Tuesday, March 10, 2026

Cognitive Dissonance: The Socratic Mind

Questioning.  The very nature in which we learn in life.  Socrates, the famous Greek Philosopher said that disciplined and thoughtful questioning helped one think logically and validate ideas.  To question the world is to live in wonder.  


As children, we questioned everything.  My mother, sisters, and father would be driven mad by the amount of questions I asked as a young child.  Why is the sky blue, what is out there, does this car get good gas mileage, why do people do the things they do, were some of the questions I would ask as a 5-7 year old.  


As adults, we don’t live in wonder of the magical world around us, but our mind shifts.  We begin introspective thoughts about ourselves and others.  Who can I trust in the world, should I take one’s word for it, how can I improve myself, how am I going to pay the bills this month? 

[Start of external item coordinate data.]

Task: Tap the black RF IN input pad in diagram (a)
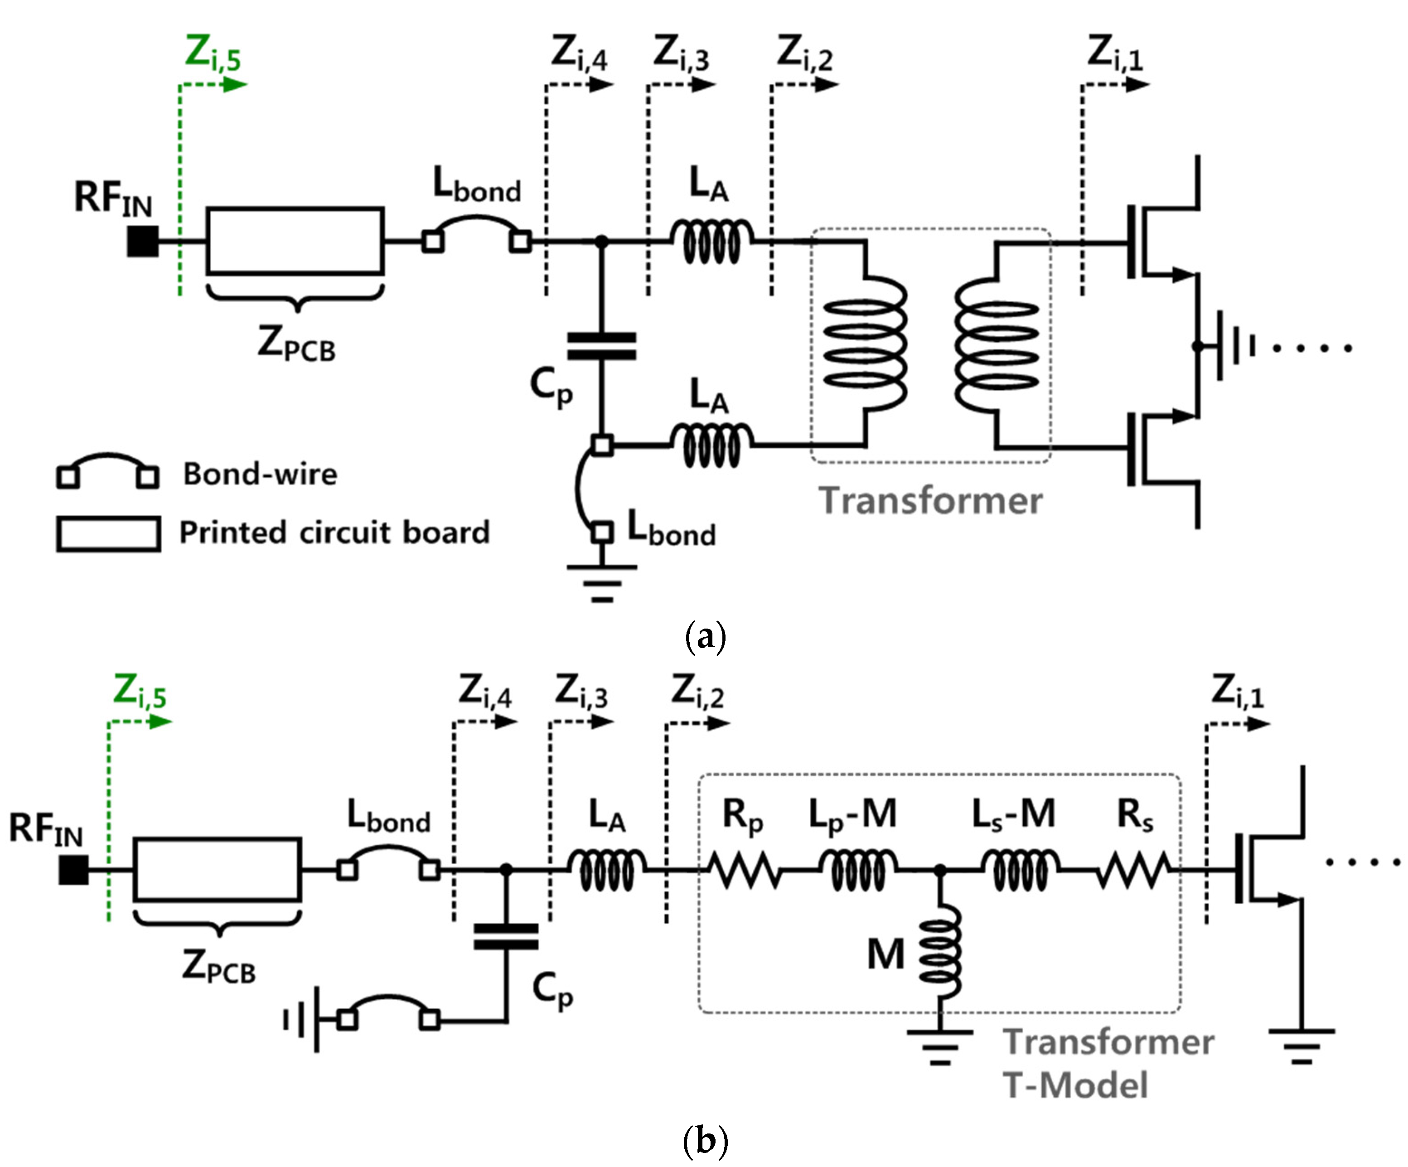[143, 241]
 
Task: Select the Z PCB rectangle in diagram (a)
[295, 241]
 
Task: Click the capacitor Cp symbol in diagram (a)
[601, 346]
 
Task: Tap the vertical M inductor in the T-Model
[940, 952]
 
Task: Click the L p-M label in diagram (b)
[852, 815]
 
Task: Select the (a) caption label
[705, 635]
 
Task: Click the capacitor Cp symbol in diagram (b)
[506, 936]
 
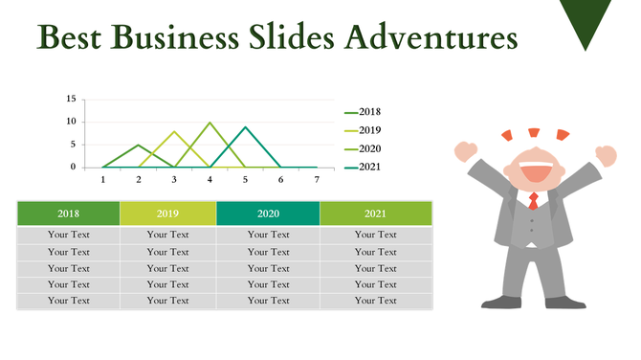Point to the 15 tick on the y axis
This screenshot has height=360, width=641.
click(71, 99)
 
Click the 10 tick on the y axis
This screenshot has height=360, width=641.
click(71, 122)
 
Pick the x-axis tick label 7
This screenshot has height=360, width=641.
click(316, 179)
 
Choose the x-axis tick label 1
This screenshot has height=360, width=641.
click(103, 179)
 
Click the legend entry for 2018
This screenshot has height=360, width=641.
click(363, 112)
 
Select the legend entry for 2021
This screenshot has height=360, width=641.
click(363, 168)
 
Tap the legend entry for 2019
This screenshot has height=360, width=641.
click(363, 130)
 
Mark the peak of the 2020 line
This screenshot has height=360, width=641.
click(210, 123)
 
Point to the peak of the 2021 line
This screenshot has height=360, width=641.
click(246, 127)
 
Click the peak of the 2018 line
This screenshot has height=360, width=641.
click(139, 146)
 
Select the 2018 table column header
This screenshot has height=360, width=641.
click(68, 214)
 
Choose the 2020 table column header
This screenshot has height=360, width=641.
click(268, 214)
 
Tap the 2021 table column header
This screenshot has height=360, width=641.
click(375, 214)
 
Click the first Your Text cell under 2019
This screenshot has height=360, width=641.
click(167, 235)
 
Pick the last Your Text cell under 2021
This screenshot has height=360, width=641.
click(375, 301)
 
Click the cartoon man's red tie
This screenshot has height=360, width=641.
click(533, 200)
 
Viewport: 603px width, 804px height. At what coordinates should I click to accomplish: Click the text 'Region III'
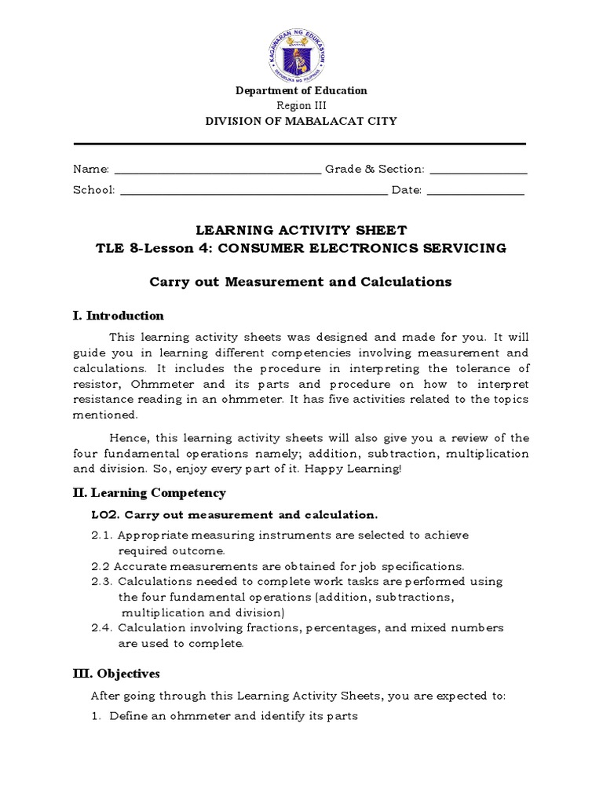coord(302,106)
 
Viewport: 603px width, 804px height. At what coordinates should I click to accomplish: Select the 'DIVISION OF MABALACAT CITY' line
coord(302,121)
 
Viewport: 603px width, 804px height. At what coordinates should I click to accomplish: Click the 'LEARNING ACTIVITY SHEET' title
coord(302,230)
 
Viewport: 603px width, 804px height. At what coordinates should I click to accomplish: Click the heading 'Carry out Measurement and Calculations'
coord(302,282)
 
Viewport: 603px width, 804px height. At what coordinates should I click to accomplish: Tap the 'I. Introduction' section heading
coord(119,316)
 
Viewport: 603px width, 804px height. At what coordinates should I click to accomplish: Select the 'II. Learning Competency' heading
coord(149,493)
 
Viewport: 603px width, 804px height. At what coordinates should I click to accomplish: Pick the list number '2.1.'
coord(103,535)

Questions lead us all down avenues, zigzagging through life, but the shortest path between two points is a straight line.  This straight line is what we wish to get to, and we get there through questioning ourselves and others, learning from our experiences, and thinking logically about past ideas and events, and replacing them with absolute truths we eventually come to.  


Cognitive Dissonance is the inability for someone to replace past ideas or truths when overwhelming evidence is presented to us.  To hold onto the past and past ideas build up inside of us, and we refuse to let them go.  Such actions lead us to become stuck, unwilling to listen to anyone but oneself no matter the cost it is to self and to others.  


For example, the mind of a drug addict falls into this category.  No matter the insurmountable evidence there is to the nature of their problem, many refuse to acknowledge their problems and are dissonant to their very life.  


I remember my college days when I had a professor who was also a politician. One afternoon our class discussion grew heated. Sitting a few  seats away from me was a twenty-year combat veteran, a disciplined man nearly twice my age.  As the conversation unfolded, the two began to wrestle with words about facts and ideas. The veteran calmly laid out his reasoning point by point. Many of us in the room quietly nodded along as he spoke.  Yet when he finished, the professor simply leaned back in his chair and replied, “No… you’re wrong.”  In the end, absolute truth comes from questioning the world, listening to others, and having open dialogue to come to life’s truths about the reality of the world.  


Just like life, science is a discipline centered around questioning.  Edison failed 100’s of times before inventing the light bulb, Tesla failed countless times in his endeavors to develop, scientists all over the world fail constantly yet their questioning about their failure leads them to change one variable and try again.

 In my early to mid 20’s, science was what fascinated me, I thought about it all day, everyday.  As my knowledge grew, I would have conversations with friends.  Even though they would say, “Sean, you’re much smarter than me,” I would listen to what they said and replace irreverent or completely wrong interpretations and start anew. 


 I remember back to a few years ago I got a random email from a Physicist in another country about my videos on Feynman Diagrams and quantum entanglement.  He said he was inspired by my video, yet I was slightly wrong about what I said.  Although I was down for a minute, I took it for what it was worth and replaced my knowledge with what was more correct.  


Even though we as individuals can’t change the way we learn, we can certainly change the way we think.  The brain’s neural-plasticity and science specifically state this fact.  The brain over time, rewires itself over time as we grow and learn.  To stop the natural process of life and the way the brain works is like withholding growth for oneself. 


Ego plays a significant role in such trains of thought.  To hold onto one’s ego through such questioning, is to do a disservice to oneself and others.  In the end, this is the nature and reality of life as humans, we are quick to talk, yet slow to listen, and replace what is wrong with absolute truths.  Stubbornness is meant for the mule, not for man.